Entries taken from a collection
# # # #
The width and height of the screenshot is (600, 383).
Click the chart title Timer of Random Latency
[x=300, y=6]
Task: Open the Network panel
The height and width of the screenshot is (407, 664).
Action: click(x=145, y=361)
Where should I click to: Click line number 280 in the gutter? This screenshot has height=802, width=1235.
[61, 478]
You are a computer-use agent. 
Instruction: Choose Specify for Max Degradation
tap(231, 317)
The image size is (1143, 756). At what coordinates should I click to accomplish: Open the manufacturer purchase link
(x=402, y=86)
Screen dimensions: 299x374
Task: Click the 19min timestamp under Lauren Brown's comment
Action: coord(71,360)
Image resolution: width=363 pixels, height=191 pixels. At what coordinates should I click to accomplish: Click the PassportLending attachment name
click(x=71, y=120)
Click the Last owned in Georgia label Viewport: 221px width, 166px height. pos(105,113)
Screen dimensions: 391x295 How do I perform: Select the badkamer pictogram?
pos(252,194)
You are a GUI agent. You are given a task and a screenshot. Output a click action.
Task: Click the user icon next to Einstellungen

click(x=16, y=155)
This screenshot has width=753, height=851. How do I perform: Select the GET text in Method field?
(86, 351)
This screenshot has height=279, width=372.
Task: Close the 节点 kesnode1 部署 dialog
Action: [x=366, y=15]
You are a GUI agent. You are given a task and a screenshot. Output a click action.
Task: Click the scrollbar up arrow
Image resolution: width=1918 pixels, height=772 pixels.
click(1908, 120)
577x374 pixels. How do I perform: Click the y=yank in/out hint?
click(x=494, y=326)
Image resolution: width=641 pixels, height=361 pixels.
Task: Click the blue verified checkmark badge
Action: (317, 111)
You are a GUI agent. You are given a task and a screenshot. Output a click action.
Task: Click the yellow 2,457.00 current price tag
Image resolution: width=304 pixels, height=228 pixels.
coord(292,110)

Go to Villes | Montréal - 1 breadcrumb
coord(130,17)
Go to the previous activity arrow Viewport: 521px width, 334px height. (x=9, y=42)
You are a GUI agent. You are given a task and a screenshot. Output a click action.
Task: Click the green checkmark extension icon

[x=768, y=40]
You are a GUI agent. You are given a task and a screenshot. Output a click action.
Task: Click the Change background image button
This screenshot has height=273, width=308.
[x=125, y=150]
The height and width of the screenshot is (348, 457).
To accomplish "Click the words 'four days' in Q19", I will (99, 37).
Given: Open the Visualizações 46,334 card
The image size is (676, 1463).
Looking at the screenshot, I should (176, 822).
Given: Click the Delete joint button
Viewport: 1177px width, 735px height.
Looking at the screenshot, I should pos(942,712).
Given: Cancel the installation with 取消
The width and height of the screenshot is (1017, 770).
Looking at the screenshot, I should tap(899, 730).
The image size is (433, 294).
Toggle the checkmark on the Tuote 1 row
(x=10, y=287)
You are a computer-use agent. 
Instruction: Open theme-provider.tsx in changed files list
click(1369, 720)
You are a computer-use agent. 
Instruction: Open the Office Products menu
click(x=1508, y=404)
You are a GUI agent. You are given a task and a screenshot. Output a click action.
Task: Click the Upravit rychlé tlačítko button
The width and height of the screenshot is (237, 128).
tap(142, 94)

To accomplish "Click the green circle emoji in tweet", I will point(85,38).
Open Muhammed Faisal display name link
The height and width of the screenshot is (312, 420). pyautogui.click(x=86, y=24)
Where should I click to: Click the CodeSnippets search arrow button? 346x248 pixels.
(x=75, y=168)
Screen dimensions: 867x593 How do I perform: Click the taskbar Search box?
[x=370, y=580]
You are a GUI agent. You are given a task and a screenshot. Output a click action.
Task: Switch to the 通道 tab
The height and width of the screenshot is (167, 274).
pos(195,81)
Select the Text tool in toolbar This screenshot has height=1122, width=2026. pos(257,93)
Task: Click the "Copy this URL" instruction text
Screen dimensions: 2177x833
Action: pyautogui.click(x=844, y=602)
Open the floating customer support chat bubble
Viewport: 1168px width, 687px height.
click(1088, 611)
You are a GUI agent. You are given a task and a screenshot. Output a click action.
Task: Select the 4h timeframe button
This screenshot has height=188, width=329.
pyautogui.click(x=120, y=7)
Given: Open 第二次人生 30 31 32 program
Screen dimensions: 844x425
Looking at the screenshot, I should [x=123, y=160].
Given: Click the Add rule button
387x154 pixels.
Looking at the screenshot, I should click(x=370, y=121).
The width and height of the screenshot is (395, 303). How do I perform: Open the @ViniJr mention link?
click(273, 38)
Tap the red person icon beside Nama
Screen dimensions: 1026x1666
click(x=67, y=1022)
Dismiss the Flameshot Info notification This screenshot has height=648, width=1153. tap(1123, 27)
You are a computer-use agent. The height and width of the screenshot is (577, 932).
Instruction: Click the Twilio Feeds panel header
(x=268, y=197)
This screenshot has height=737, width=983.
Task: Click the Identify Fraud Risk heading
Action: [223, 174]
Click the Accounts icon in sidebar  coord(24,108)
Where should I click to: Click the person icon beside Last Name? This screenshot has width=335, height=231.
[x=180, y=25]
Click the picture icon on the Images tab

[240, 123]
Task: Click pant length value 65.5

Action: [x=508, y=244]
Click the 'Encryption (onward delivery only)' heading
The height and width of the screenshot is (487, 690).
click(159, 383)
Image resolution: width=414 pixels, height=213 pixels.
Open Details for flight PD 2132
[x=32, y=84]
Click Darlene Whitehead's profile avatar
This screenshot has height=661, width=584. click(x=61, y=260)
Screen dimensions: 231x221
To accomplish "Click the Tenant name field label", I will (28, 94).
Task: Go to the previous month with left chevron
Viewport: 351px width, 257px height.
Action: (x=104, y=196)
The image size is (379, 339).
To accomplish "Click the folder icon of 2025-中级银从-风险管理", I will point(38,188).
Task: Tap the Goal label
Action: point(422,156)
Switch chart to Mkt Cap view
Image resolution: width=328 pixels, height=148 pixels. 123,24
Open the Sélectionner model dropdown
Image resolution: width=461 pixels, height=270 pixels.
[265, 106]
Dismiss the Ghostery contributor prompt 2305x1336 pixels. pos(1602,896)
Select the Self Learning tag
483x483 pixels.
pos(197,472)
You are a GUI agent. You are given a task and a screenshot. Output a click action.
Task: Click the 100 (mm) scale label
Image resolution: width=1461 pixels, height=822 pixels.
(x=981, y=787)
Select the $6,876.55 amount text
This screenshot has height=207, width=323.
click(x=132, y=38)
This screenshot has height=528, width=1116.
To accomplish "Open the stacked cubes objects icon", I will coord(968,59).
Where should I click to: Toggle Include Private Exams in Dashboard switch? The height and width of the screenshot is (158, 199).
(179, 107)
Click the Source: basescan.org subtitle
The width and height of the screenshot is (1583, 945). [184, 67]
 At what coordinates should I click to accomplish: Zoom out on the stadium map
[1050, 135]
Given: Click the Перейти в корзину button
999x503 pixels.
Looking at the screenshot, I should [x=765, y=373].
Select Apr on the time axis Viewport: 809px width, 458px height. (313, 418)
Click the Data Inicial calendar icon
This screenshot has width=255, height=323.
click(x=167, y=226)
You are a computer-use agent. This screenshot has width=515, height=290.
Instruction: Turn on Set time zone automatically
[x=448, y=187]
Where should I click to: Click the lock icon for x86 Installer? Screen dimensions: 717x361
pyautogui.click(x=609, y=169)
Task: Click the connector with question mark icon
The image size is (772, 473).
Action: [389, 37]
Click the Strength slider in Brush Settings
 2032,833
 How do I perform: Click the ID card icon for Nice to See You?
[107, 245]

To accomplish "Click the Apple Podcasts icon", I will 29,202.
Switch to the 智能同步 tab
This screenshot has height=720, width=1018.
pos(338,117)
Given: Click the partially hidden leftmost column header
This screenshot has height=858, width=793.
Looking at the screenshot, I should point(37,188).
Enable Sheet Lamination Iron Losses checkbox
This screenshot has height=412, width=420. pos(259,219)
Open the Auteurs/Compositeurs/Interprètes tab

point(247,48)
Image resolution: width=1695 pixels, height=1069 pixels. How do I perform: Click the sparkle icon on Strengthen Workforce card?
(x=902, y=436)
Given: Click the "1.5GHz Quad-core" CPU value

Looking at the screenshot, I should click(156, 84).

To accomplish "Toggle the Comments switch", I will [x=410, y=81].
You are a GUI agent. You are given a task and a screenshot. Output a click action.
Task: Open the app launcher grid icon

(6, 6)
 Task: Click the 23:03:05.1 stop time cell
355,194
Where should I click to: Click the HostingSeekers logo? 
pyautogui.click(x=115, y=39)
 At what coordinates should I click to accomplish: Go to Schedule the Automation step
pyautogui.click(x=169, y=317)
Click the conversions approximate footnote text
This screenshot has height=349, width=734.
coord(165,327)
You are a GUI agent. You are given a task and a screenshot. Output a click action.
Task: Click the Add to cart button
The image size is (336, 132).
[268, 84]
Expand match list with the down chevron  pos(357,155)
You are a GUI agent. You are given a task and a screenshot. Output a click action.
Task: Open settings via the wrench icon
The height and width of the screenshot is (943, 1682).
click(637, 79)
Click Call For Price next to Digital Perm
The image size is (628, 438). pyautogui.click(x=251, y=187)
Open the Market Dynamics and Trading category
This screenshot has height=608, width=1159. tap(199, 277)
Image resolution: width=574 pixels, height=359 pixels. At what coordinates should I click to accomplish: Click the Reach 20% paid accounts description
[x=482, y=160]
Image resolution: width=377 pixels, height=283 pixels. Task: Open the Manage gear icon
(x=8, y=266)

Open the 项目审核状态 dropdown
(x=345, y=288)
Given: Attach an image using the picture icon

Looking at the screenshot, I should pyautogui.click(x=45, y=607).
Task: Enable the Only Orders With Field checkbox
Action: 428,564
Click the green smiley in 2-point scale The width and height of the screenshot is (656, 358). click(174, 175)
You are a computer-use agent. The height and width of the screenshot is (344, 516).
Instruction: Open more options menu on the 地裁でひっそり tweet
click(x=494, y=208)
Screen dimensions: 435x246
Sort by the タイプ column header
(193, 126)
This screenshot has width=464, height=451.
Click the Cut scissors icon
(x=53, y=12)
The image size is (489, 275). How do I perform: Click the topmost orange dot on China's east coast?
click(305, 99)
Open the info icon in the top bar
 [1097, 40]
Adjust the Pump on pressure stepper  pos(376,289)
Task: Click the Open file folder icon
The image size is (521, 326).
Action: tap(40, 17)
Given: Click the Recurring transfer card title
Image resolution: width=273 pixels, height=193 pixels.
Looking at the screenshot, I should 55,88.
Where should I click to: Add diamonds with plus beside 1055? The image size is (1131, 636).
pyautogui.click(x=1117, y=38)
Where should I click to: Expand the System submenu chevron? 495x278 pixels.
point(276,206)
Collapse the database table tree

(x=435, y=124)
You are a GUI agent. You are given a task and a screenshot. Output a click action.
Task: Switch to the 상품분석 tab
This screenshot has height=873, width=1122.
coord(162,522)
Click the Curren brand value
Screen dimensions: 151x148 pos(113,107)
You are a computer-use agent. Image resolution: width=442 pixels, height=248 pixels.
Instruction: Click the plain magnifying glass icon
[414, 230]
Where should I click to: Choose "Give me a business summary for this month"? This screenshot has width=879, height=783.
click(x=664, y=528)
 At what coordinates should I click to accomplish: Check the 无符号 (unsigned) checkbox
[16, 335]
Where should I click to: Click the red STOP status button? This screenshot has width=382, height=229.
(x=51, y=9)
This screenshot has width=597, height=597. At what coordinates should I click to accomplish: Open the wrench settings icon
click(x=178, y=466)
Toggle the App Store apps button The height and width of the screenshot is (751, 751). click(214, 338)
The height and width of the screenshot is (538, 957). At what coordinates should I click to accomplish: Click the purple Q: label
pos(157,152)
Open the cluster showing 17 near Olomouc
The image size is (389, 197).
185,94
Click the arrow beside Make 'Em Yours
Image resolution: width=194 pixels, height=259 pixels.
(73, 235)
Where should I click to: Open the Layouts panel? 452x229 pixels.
# # # #
Problem requirements: Look back at the data above. Transcribe exactly the lines starting at the line that contains "Image resolution: width=363" and ending at the line that contains "Go to the previous activity".

Output:
Image resolution: width=363 pixels, height=191 pixels. At what coordinates should I click to accomplish: Click the PassportLending attachment name
click(x=71, y=120)
Click the Last owned in Georgia label Viewport: 221px width, 166px height. pos(105,113)
Screen dimensions: 391x295 How do I perform: Select the badkamer pictogram?
pos(252,194)
You are a GUI agent. You are given a task and a screenshot. Output a click action.
Task: Click the user icon next to Einstellungen

click(x=16, y=155)
This screenshot has width=753, height=851. How do I perform: Select the GET text in Method field?
(86, 351)
This screenshot has height=279, width=372.
Task: Close the 节点 kesnode1 部署 dialog
Action: [x=366, y=15]
You are a GUI agent. You are given a task and a screenshot. Output a click action.
Task: Click the scrollbar up arrow
Image resolution: width=1918 pixels, height=772 pixels.
click(1908, 120)
577x374 pixels. How do I perform: Click the y=yank in/out hint?
click(x=494, y=326)
Image resolution: width=641 pixels, height=361 pixels.
Task: Click the blue verified checkmark badge
Action: (317, 111)
You are a GUI agent. You are given a task and a screenshot. Output a click action.
Task: Click the yellow 2,457.00 current price tag
Image resolution: width=304 pixels, height=228 pixels.
coord(292,110)

Go to Villes | Montréal - 1 breadcrumb
coord(130,17)
Go to the previous activity arrow Viewport: 521px width, 334px height. (x=9, y=42)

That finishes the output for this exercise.